Every songwriter is cautioned to sign a “split agreement” when they co-write.  These are one-page agreements (or at least short form agreements) that act as a joint administration agreement.  These agreements get signed regardless of whether the song is ever recorded or registered for copyright, but the songs often will be registered with the co-writers respective PROs.  And since the PRO databases are searchable for free, there’s a pretty good argument that any music user is on constructive notice of the ownership shares at the outset and that given industry practice, there’s a very good likelihood that if the song found its way into the PRO databases, there is some kind of writing among the writers that will vitiate any attempt to execute 100% licenses.

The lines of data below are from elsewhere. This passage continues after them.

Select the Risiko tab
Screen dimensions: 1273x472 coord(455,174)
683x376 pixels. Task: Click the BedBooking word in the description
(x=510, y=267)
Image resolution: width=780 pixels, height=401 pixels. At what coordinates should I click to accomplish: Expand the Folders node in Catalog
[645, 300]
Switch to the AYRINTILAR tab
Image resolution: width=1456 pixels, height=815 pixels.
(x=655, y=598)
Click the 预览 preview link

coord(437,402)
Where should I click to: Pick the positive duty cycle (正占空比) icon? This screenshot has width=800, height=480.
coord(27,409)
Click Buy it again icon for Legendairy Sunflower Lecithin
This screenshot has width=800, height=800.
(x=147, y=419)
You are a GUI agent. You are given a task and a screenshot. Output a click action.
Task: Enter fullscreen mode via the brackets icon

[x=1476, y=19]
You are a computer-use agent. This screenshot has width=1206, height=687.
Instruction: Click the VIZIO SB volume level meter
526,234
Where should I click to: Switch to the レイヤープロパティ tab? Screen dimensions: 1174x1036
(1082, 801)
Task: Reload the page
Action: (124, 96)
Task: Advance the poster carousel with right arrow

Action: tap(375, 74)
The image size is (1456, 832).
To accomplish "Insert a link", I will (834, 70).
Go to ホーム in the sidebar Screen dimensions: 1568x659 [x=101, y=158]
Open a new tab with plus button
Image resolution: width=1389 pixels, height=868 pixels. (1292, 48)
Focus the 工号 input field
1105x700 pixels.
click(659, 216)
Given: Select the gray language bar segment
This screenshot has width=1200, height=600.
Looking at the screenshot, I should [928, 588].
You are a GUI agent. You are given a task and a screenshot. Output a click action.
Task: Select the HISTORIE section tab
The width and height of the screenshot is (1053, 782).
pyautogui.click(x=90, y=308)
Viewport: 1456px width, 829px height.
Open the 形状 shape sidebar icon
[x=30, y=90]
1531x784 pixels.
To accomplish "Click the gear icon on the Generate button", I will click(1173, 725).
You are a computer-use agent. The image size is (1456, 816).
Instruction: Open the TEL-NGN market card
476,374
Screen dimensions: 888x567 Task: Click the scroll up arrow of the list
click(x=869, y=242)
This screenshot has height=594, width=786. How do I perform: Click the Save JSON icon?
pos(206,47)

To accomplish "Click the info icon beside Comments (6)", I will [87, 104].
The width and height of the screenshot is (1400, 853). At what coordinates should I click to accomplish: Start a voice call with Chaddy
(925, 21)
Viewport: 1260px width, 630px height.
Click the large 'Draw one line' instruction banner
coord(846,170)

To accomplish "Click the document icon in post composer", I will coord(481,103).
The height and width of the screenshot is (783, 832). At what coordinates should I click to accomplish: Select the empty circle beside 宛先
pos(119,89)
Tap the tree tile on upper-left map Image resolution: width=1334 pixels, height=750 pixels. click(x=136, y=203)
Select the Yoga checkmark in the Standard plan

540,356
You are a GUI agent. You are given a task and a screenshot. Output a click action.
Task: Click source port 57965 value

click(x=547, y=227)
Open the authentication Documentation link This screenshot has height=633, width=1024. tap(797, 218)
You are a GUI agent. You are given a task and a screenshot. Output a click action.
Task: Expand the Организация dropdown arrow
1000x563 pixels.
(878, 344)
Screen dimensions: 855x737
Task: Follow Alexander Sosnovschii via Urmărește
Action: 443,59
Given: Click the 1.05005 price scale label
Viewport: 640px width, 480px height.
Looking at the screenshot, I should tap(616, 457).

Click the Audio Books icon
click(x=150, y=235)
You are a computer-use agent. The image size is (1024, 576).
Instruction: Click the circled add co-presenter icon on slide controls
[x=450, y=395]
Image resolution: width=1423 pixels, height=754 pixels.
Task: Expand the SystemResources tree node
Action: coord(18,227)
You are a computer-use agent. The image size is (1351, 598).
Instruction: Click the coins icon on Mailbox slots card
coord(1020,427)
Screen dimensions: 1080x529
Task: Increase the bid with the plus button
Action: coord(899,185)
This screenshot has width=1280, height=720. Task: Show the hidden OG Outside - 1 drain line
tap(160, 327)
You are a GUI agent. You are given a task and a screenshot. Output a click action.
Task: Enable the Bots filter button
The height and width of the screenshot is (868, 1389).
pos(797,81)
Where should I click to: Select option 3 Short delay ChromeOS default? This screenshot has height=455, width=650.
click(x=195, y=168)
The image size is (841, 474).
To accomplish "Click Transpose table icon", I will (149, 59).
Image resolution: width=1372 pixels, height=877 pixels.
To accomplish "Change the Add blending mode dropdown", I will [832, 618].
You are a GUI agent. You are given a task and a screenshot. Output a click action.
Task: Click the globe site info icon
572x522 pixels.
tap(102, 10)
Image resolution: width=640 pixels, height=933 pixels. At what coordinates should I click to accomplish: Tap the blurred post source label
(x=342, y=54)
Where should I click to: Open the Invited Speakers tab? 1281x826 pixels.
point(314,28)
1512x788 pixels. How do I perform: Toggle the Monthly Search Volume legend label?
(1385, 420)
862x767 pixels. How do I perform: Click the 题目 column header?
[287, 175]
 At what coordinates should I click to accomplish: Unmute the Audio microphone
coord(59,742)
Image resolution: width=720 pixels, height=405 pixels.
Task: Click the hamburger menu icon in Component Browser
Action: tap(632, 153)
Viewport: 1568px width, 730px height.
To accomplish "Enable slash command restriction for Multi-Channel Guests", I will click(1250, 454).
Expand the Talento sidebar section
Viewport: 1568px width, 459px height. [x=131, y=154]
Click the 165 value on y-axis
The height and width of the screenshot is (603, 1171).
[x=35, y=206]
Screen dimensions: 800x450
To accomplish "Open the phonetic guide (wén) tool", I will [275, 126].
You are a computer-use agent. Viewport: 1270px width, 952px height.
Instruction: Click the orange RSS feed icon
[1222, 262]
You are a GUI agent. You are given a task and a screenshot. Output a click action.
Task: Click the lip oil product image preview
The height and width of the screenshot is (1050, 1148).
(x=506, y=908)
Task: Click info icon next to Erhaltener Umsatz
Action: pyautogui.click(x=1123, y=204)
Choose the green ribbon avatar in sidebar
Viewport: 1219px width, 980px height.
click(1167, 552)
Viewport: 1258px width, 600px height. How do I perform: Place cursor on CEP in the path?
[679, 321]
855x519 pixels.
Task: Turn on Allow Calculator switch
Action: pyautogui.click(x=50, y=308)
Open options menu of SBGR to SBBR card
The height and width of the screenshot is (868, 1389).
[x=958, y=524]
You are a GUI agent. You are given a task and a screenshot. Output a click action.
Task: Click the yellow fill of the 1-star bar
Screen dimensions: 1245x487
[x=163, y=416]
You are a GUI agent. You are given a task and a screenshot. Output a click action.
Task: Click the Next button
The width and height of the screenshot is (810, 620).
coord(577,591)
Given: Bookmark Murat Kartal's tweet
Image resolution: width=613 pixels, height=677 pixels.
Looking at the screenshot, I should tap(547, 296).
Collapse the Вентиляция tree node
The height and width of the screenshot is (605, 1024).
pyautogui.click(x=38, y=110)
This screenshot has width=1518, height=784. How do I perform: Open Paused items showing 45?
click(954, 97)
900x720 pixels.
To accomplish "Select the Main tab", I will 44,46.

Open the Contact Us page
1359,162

Not only that, but there’s actually an argument that can be made pretty effectively that even if there is no other writing among co-owners, the fact that they each have a different PRO represent their performing rights is itself an agreement that must be respected.  And once registered with a PRO, the world is on notice of that, too.

But the Justice Department turns up its nose at the expense and effort that it put the entire music community through in public comments all with the aspiration of helping solve a problem which is what we thought everyone was doing.  This is astonishing arrogance.

Not only is the Justice Department not interested in what the songwriters have to say about how they would like to improve their business, DOJ are engaged in a dangerous adventure into taking private property without just–or any–compensation.  Over the wishes of those who created the property.  

Why would they do this?  The Justice Department seems to have developed a new concern after all these decades that songwriters have suffered with the government’s boot on their throats.  The Justice Department’s concern is that one songwriter might be able to block a license.

Has that ever happened?  No–but one example comes to mind.

Given the mess that the rate courts have made of the archaic consent decrees, some writers have opted out of the whole show and formed and new PRO representing songwriters called Global Music Rights or “GMR”.  GMR’s songwriters are negotiating their own performing rights licenses, as is their right.

And GMR threatened to pull out of YouTube as is also their right.

So if the DOJ can point to the line of cases that support the idea that it is a well-settled principle of copyright law that the government can reach out through one consent decree and impose its rules on all songwriters, foreign and domestic, regardless of whether those writers are members of ASCAP and BMI, and without an opportunity for those songwriters to be heard–I’m all ears.

But don’t call it voluntary licenses.